DATA RECORDS ▸
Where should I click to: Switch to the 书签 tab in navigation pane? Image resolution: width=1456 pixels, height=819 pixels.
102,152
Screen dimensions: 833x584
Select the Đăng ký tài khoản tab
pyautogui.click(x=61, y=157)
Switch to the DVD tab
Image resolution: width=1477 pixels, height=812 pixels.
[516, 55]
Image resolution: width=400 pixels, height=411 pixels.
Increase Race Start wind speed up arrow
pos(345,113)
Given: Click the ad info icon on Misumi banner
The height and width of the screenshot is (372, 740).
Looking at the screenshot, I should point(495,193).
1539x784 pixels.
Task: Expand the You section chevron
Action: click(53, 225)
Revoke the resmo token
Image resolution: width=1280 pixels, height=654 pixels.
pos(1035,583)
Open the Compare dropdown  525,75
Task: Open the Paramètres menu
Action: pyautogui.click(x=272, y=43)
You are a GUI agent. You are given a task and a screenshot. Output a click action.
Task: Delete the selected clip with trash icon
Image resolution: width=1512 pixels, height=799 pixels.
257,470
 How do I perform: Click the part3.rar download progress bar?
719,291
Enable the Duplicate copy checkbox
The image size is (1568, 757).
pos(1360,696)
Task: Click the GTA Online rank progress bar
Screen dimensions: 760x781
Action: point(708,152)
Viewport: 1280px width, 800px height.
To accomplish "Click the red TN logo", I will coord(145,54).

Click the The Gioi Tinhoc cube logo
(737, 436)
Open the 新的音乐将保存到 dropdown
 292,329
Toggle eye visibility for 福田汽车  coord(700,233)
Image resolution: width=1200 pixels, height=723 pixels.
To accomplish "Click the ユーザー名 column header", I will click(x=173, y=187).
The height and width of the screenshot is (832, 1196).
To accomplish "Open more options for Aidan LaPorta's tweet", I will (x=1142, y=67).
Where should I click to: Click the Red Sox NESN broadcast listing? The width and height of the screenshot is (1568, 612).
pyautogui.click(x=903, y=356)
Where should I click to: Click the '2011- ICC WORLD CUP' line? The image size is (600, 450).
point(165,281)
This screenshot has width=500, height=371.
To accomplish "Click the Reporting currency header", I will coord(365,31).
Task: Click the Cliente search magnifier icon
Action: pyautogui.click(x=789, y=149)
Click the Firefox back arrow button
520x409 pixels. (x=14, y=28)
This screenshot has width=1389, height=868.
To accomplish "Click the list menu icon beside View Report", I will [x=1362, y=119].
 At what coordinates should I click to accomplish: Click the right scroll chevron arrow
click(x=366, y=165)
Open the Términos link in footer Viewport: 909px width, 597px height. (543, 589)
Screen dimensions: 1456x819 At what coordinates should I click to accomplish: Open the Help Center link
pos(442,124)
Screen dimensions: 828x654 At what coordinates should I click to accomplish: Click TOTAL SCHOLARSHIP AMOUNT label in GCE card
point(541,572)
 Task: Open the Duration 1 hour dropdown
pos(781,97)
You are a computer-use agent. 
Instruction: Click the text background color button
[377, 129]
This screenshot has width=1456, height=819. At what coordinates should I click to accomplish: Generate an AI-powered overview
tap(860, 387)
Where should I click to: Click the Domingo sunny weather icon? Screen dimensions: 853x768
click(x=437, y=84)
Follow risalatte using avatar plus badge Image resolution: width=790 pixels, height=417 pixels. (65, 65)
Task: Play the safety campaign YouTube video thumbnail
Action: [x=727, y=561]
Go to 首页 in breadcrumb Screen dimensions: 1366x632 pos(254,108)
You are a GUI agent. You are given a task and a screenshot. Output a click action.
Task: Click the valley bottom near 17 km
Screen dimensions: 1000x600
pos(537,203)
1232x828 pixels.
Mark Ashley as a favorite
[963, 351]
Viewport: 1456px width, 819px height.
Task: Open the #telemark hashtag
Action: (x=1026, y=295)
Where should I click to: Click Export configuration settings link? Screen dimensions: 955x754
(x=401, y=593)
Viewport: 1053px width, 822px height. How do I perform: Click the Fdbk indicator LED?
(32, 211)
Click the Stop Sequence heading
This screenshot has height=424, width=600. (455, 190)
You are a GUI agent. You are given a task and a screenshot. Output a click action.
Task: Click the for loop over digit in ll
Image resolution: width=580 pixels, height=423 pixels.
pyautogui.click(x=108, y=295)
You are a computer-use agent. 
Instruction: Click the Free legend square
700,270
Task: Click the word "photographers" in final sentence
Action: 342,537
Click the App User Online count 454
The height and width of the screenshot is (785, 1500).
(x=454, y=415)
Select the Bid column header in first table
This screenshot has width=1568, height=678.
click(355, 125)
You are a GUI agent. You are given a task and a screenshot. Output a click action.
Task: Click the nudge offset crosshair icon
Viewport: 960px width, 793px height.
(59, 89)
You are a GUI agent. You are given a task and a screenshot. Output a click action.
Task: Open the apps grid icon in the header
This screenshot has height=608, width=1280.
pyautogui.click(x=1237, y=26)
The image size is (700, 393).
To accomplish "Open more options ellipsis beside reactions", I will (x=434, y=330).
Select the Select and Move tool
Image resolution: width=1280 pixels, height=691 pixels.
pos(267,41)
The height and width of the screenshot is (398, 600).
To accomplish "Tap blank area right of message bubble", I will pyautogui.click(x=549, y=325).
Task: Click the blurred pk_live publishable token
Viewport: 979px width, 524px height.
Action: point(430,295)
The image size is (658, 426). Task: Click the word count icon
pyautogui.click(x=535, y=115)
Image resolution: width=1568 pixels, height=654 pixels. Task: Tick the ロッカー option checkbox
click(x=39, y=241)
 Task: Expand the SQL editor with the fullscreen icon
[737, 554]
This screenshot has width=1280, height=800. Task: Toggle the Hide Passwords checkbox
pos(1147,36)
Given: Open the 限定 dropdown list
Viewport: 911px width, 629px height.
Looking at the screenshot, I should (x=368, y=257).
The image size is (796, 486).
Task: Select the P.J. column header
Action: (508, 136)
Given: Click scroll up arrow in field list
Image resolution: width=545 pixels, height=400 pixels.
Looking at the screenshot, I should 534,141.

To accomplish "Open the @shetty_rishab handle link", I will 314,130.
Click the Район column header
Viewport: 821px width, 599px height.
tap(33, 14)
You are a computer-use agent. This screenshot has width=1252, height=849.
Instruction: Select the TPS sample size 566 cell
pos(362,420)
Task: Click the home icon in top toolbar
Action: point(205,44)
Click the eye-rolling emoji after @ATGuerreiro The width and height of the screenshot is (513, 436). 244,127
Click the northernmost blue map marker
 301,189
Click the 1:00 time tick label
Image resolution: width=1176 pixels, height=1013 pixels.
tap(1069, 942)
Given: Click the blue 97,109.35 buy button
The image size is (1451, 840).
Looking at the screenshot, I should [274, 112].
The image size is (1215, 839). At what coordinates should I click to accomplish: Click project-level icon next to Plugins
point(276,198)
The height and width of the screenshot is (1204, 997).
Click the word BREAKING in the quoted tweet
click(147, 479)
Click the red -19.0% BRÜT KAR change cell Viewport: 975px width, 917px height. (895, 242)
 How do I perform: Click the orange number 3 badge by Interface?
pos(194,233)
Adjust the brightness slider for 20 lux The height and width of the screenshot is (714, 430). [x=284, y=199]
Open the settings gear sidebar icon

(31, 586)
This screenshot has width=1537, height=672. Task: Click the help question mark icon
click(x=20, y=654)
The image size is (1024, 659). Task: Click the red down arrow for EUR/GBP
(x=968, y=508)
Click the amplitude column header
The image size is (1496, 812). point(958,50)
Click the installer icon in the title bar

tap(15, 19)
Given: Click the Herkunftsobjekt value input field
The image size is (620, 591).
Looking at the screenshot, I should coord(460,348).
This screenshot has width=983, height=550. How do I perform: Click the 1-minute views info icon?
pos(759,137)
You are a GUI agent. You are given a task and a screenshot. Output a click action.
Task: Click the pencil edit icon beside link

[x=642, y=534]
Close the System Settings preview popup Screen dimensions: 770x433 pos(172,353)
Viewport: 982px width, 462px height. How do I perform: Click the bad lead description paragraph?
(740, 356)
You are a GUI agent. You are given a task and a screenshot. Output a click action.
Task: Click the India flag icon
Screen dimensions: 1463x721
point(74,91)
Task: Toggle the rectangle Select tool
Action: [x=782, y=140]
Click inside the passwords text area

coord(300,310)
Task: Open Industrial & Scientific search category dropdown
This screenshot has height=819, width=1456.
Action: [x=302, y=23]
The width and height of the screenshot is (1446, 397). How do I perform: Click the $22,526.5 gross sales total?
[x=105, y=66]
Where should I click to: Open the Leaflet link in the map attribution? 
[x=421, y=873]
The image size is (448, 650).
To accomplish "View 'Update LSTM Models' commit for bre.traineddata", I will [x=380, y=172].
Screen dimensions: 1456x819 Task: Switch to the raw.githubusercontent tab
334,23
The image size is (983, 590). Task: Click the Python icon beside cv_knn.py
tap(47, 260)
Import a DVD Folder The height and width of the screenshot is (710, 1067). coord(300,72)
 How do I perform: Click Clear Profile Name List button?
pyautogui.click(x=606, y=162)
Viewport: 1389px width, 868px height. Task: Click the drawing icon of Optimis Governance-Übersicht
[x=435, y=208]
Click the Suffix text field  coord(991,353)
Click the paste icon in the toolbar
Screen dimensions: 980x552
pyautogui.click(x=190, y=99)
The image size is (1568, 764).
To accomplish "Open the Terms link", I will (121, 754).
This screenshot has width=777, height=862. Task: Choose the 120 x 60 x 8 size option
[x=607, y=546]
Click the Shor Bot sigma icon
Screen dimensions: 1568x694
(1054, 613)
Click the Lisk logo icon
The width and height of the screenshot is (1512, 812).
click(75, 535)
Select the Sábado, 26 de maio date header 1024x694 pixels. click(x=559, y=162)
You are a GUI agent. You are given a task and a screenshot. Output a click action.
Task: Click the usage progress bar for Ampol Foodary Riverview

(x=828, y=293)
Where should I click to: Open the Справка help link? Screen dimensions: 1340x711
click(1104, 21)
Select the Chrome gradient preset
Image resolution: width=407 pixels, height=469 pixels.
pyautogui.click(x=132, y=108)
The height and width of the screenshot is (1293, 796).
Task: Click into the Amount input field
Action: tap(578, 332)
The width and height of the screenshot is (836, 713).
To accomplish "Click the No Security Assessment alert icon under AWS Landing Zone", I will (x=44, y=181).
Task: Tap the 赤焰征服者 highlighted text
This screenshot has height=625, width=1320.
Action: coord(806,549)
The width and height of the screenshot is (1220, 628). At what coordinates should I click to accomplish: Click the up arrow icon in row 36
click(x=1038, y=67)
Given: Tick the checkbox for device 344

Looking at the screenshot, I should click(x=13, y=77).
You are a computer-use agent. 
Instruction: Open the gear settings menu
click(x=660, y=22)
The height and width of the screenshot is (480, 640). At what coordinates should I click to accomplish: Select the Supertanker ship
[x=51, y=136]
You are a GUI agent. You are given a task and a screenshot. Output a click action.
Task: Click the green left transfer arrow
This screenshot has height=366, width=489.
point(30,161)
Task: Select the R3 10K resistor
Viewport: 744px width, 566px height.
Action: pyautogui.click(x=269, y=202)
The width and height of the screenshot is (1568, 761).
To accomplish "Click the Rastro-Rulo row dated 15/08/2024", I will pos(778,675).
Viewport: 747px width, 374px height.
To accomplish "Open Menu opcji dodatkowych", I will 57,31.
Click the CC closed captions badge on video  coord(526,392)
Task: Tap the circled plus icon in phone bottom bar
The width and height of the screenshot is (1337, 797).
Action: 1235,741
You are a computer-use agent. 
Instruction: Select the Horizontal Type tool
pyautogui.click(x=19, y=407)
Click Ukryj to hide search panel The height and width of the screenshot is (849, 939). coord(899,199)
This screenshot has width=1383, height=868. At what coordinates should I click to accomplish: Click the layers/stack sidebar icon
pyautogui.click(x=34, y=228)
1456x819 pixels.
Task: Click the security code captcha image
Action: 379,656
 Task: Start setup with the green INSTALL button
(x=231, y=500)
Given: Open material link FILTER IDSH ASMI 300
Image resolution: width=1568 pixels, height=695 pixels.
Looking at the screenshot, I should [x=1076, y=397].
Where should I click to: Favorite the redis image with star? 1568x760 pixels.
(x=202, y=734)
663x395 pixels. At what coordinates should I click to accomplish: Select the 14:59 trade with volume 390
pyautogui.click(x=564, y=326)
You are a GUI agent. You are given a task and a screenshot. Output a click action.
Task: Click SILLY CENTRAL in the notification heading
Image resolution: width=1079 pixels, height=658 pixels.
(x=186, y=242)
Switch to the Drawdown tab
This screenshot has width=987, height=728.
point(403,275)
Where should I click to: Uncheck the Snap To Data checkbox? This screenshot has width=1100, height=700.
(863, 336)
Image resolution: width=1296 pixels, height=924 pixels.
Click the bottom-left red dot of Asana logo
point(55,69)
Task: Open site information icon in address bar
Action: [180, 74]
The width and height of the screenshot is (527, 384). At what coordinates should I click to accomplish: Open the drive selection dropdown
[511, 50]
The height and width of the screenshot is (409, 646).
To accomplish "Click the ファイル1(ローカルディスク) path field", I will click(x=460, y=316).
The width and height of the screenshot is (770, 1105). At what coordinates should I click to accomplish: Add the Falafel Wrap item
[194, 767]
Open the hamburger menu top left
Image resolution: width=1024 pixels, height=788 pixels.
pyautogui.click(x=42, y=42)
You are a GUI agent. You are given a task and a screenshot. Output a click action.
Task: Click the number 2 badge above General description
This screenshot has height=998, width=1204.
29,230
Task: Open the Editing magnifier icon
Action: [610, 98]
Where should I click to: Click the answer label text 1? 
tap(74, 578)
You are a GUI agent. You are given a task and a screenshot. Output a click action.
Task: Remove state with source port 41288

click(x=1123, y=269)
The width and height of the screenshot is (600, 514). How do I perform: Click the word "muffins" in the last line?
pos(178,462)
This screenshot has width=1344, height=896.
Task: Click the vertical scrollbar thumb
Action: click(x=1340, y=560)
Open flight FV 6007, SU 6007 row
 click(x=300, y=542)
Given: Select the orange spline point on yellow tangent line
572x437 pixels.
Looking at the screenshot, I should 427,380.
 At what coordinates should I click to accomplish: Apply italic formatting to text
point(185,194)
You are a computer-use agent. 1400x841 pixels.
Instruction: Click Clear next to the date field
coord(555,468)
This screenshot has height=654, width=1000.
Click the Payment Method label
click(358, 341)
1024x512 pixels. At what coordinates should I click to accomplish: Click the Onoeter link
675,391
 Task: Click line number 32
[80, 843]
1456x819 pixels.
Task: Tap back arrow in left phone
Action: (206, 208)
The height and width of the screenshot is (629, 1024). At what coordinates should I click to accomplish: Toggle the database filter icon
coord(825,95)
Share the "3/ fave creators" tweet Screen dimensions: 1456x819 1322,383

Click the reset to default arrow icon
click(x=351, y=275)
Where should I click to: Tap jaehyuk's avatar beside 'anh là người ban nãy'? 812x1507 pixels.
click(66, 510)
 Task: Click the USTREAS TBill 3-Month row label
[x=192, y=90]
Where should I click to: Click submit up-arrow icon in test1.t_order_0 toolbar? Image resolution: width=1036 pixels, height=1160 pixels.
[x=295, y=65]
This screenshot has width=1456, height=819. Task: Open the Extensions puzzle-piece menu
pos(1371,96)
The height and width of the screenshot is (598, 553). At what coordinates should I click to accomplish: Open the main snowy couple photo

TASK OBJECTIVE ▸
Rewrite the stretch of the listing above from the line that contains "Screen dimensions: 828x654" through the line that contains "click(x=437, y=84)", with the requests kept in, and add -80 to every coordinate in the answers.

RIGHT ANSWER ▸
Screen dimensions: 828x654 At what coordinates should I click to accomplish: Click TOTAL SCHOLARSHIP AMOUNT label in GCE card
point(461,492)
 Task: Open the Duration 1 hour dropdown
pos(701,17)
You are a computer-use agent. 
Instruction: Click the text background color button
[297, 49]
This screenshot has width=1456, height=819. At what coordinates should I click to accomplish: Generate an AI-powered overview
tap(780, 307)
Where should I click to: Click the Domingo sunny weather icon? Screen dimensions: 853x768
click(x=357, y=4)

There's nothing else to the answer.